Actualidad

Un régimen sin expectativas

25 de julio, 2021

Por: Simón García

El éxito que ha tenido el actual régimen es su fracaso se ha consolidado, desmantelando la democracia como autoritarismo hegemónico: concentración del poder en un caudillo y en una reducida macolla; eliminación de la separación de poderes; dominio sobre la Fuerza Armada; hostilidad hacia las organizaciones sindicales, vecinales, estudiantiles o profesionales; reducción al mínimo de la libertad de expresión y uso al máximo de nuevas tecnologías para hacer que los dominados se comporten como el dominador espera.

Es exitoso porque ha mantenido el poder por dos décadas. Pero es un colosal uróboro que se perpetúa a costa de engullirse las condiciones de vida de la mayoría, devorarse la educación, la salud, los recursos naturales y todas las ventanas de futuro que pudieran recomponer la sociedad devastada.

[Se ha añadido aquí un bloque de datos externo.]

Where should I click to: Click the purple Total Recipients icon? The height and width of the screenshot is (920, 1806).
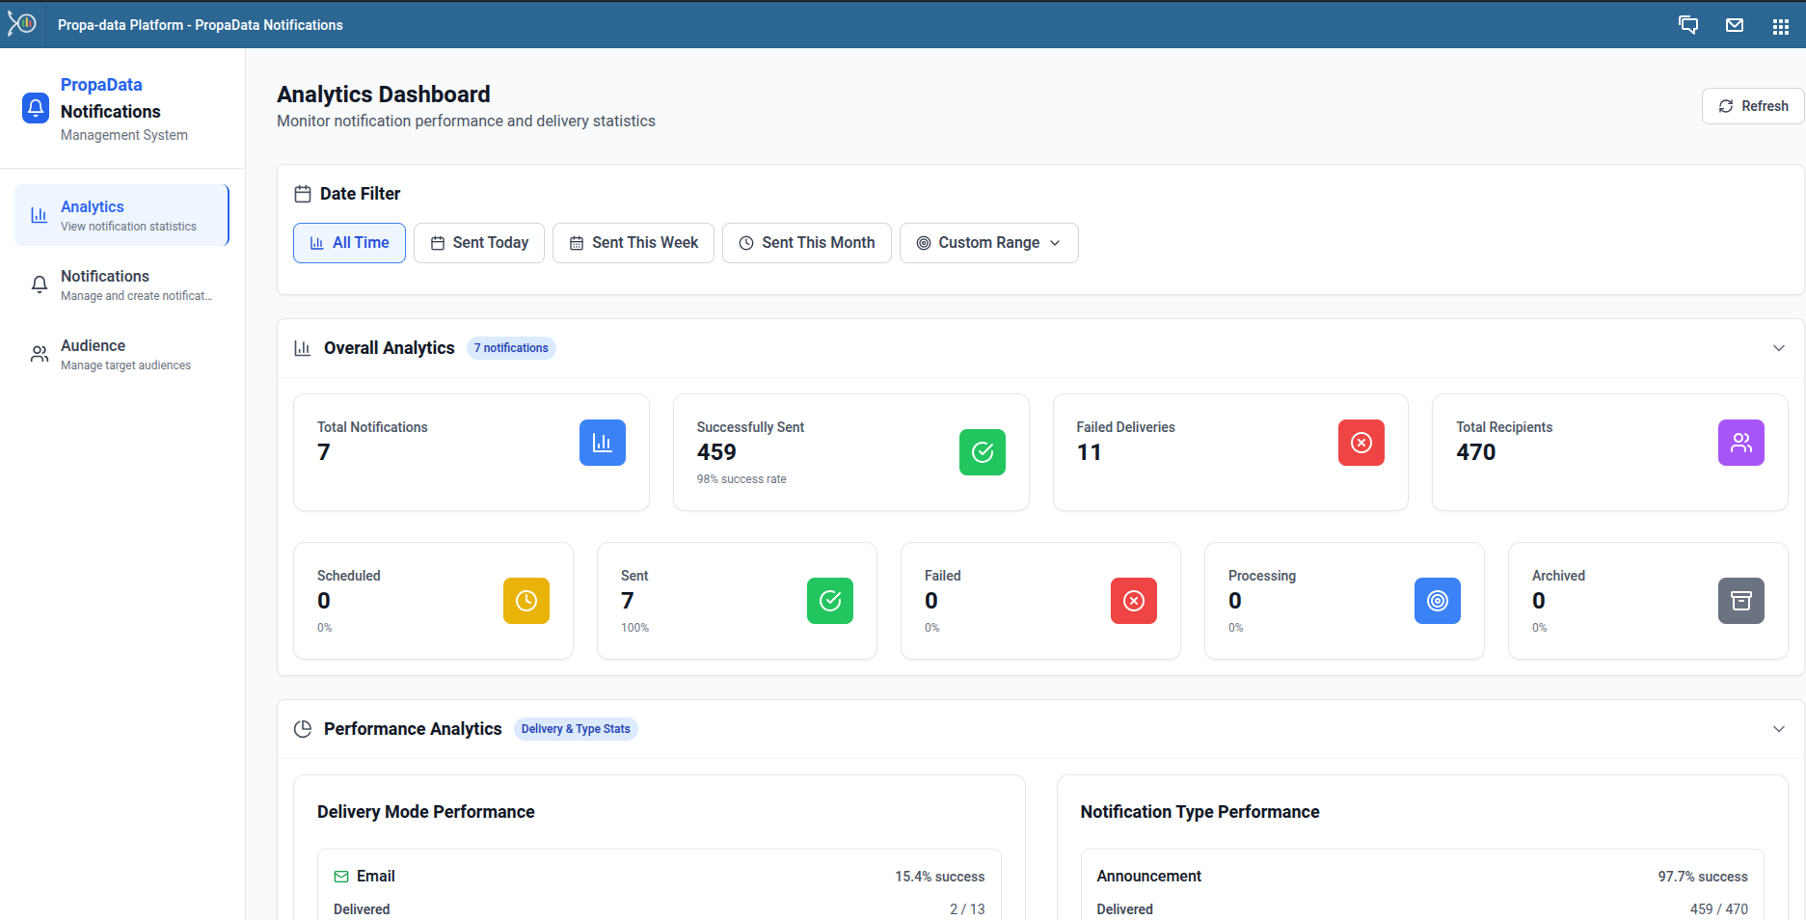point(1740,443)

El círculo de pérdidas tiene límites. A punto de resignarse a la lona, pequeños impulsos presagian una nueva estrategia y una nueva conjunción de fuerzas que, junto a la gente, sostenga un bloque alternativo al sistema dominante. No solo con los actuales opositores sino con cada persona, organización o institución capaz de transmitir credibilidad en lo que hace, valores, interés en las soluciones y amplitud de miras. La Iglesia, Fedecámaras y algunos dirigentes políticos son signos de una nueva concepción de unidad para la libertad y la reconstrucción del país sobre bases distintas al rentismo empresarial y al clientelismo partidista.

Estamos en una situación en la cual hay un gobierno sin oferta creíble y una oposición que no ha podido convertir el descontento del 80% del país en una demanda efectiva de cambio. Este milagro al revés, producto de la peleadera dirigente, ha permitido que la oposición no asuma el fracaso de su anterior estrategia y mantenga la amenaza catastrófica de retornar a las fantasías de masas mágicamente insurrectas, golpes de Estado o invasiones de ejércitos extranjeros. En síntesis, un gobierno sin expectativas y una oposición a la expectativa.

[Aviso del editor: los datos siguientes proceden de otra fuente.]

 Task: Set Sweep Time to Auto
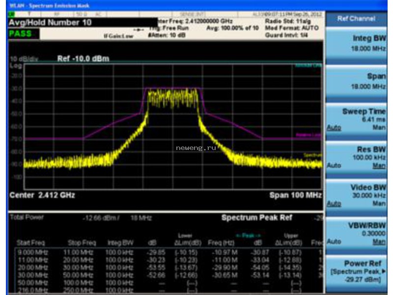[334, 128]
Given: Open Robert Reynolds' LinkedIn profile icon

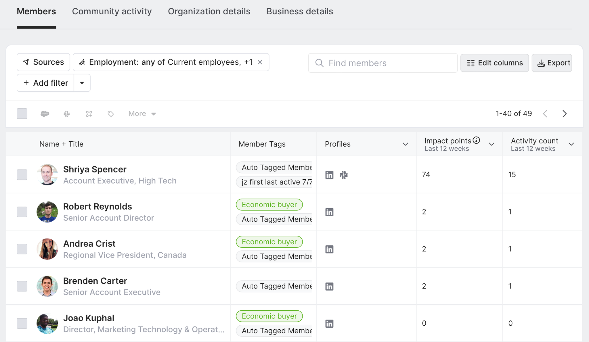Looking at the screenshot, I should (329, 212).
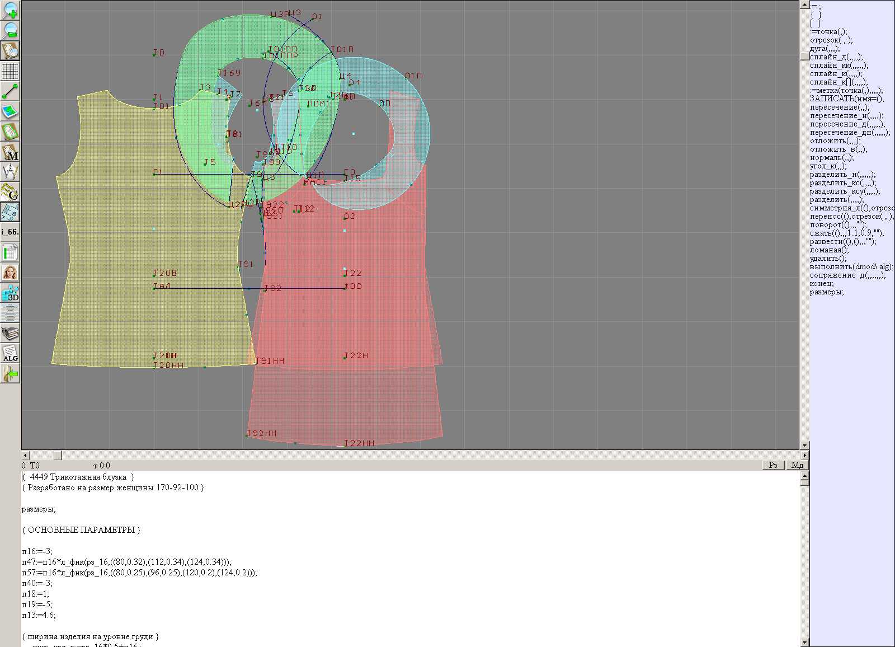Viewport: 895px width, 647px height.
Task: Click the woman's face portrait icon
Action: coord(10,273)
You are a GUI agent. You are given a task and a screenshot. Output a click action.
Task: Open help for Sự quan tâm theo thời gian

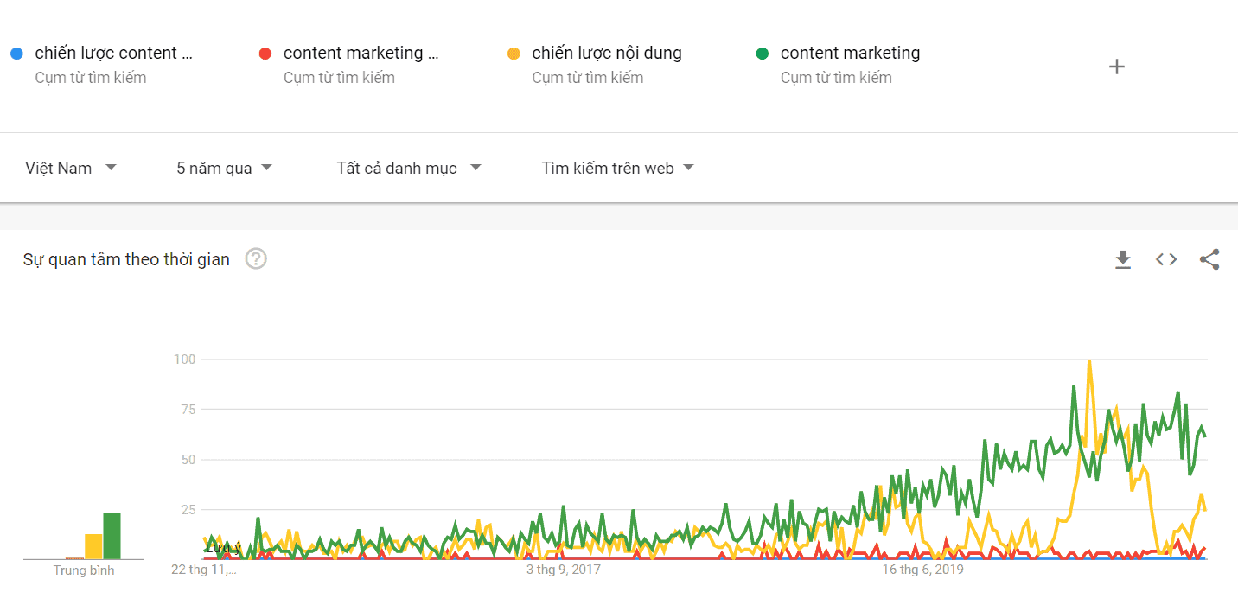(256, 258)
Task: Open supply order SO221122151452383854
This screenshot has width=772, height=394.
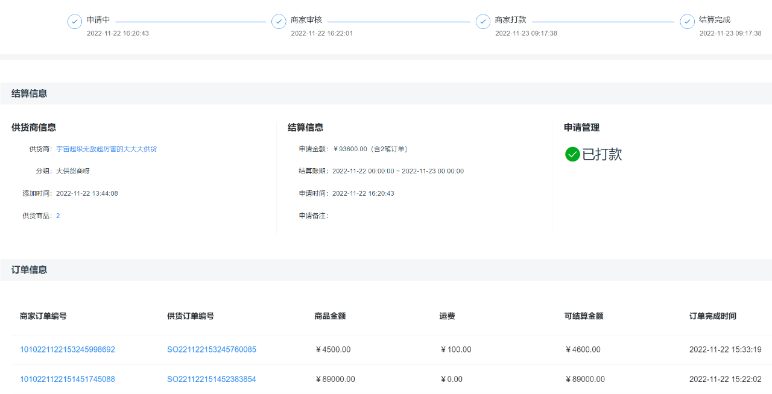Action: click(212, 379)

Lo ideal es que el reposicionamiento de las fuerzas de cambio provenga de los partidos y forme parte de su fortalecimiento, pero los principales dirigentes tardan en asumir el desafío y los que lo han hecho no han encontrado aún cómo mantener el equilibrio en una cuerda sin red de protección, tendida como un peligroso filo de navaja, desde la autocracia hacia la democracia.

Los esfuerzos de recomponer el G4, tal y como funcionó el 2015, son vana ilusión. Para superar la fragmentación de la oposición parece inevitable una separación temporal, con reglas para una competencia solidaria, entre dos opciones opuestas sobre el camino venezolano para recuperar la democracia.

Aunque no sea de inmediato, la unión de la oposición es indispensable para cohesionar al país. Para hacerlo, incluyendo incluso a fracciones que se mantienen en un área de aproximación al poder o con diferencias dentro del propio campo dominante, los partidarios del enfoque democrático y electoral tienen que alcanzar logros en términos de vínculos con la sociedad real, aumento de la conciencia cívica y mayores avances en unir al país descontento e insumiso.

Es probable que, dada la debilidad de los partidos y el rechazo a los dirigentes opositores, esa unidad pase aún por un desierto electoral con pocos oasis de victorias. Pero si queremos demostrar que el pastel existe, hay que comérselo: ir a votar si alguna oposición insiste en la abstención y votar por los mejores si insiste en ir dividida.